Personal details
- Born: December 1907 Suichuan County, Jiangxi, Qing China
- Died: April 6, 1972 (aged 64) Beijing, China
- Party: Chinese Communist Party

= Chen Zhengren =

Chinese politician

Chen Zhengren () (December 1907 – April 6, 1972), original name Chen Lin (), was a People's Republic of China politician. He was born in Suichuan County, Jiangxi Province. He joined the Communist Youth League of China and the Chinese Communist Party in 1925. In September 1927 he planned an uprising in Wan'an County, Jiangxi Province and returned home in December 1927. In 1928, he went to Jinggangshan.
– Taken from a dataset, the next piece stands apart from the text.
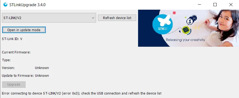Image resolution: width=239 pixels, height=98 pixels.
Task: Open the ST-LINK/V2 device dropdown
Action: [x=49, y=18]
In 1930, he was active in Anfu County, Jiangxi Province to coordinate activity in southern Jiangxi and western Fujian. In 1937, he went to Yan'an, where he was active in the border region of Shaanxi, Gansu and Ningxia. In 1946, he went to Jilin Province as part of the communist activities in Northeast China. After the creation of the People's Republic of China, he went back to his home province to be the 1st Chinese Communist Party Committee Secretary until 1952 when he moved to work in the Central Government.
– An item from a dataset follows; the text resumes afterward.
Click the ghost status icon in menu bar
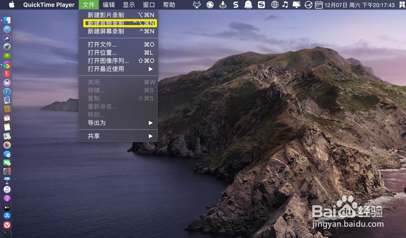Viewport: 406px width, 238px height. (248, 5)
Chen occupied a number of ministerial posts during the 1950s: 52-54 minister of Building and from 59-65 minister of Agricultural Machinery. He was a standing committee member of the 2nd and 3rd Chinese People's Political Consultative Conference as well as an alternate member of the 8th Central Committee (elected 1956).

Like many other Central Government leaders, Chen was persecuted during the Cultural Revolution and was dismissed from office in 1967.

Chen died in April 1972 Beijing. He suffered greatly during the Cultural Revolution but was posthumously re-habilitated in 1980.